The average rank classification accuracies on different databases at different dimensions are presented in Table 1. On MIT-BIH arrhythmia database, the average rank classification accuracies are found to be 80, 86, 91, 95, 94, 94, and 91% at dimensions 10, 13, 15, 20, 22, 25, and 30, respectively. The average rank classification accuracies on QT database at dimensions 10, 13, 15, 20, 22, 25, and 30 are reported as 96, 97, 97, 97, 97, 96.6, and 96% respectively. These results reported the highest average rank classification accuracies as 95% at DIM 20 on MIT-BIH arrhythmia database and 97% at DIM 22 on QT database. For both databases, the performance of the system degrades at higher dimensions. For example, above DIM 20 on MIT-BIH arrhythmia database and above DIM 22 on QT database, the average rank classification accuracies are linearly decreasing.

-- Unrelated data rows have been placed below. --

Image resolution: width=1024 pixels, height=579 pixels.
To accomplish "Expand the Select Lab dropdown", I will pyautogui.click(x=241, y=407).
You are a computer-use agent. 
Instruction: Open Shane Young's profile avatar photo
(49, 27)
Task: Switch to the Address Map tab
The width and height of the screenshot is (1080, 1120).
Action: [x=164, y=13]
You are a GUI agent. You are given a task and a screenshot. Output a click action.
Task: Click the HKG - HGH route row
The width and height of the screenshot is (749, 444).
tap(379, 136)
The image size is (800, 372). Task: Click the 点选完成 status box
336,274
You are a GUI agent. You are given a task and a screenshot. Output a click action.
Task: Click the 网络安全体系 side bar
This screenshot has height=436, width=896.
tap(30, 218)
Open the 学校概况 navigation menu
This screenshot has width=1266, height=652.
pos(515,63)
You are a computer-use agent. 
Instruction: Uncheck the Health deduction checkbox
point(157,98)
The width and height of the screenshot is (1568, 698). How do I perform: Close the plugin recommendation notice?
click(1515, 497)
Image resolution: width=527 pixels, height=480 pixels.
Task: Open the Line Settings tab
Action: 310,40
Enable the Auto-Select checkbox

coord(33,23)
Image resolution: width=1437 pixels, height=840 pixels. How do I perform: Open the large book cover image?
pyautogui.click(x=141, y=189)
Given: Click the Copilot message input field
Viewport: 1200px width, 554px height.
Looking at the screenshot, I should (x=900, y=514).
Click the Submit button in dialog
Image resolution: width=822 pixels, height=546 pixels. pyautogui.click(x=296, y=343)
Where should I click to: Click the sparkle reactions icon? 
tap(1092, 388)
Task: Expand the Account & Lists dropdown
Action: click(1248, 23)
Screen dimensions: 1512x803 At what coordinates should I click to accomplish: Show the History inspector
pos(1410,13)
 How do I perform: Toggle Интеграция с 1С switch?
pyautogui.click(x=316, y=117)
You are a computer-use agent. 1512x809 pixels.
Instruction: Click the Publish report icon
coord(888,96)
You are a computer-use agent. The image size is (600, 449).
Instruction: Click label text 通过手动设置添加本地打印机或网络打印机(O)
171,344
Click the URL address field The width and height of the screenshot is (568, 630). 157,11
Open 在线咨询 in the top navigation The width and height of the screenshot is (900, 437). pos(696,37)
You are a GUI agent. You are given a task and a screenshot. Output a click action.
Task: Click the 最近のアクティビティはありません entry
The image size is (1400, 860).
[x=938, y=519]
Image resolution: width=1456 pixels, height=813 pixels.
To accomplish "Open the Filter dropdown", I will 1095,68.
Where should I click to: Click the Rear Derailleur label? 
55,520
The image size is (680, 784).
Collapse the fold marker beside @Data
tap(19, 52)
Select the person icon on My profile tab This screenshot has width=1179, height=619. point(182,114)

These results show that the proposed method reports better identification performance in comparison to the other methods of ECG biometric. For example, the proposed method reports better result than fiducial-based identification method [2]. Although the identification accuracy of 100% was achieved by fiducial point-based methods [6, 7], these methods were tested on only group of 20 subjects. The result of proposed method can also be compared with non-fiducial-based ECG identification methods [4, 11, 12, 15, 16]. Among these, the methods [4, 11, 15, 16] report better performance but they are tested only at 74 healthy subjects, 14 healthy subjects, two sets of 13 subjects each, and 18 subjects only. The proposed method proved to be better in handling the issues like sensitivity to accurate localization of fiducial points of ECG wave and individuality of ECG over larger population.

4 Conclusion

The ECG has emerged as a potential tool for biometric recognition due to its unsusceptibility against spoofing and vitality detection features. The ECG analysis methods based on fiducial points take advantage of different morphological features. Temporal, amplitude, and angle features are significantly different among individuals. These methods rely on accurate localization of fiducial points and their onset and offset. There is no universally acknowledged algorithm to find accurate wave boundaries. This study has analyzed the ECG signal to use as a biometric without detection of its dominant fiducials. The autocorrelation is used to compute the discriminative information available to the ECG signals among population. The autocorrelated signals are transformed into their Walsh coefficients to distinguish the features among them. Further, linear discriminant analysis is used to reduce the dimension of feature vectors to result time- and cost-efficient classification performance. The experimental result has demonstrated that the proposed method of ECG analysis proved to be benchmark for biometric research community as it achieves high identification rate for healthy subjects as well as the subjects having arrhythmia.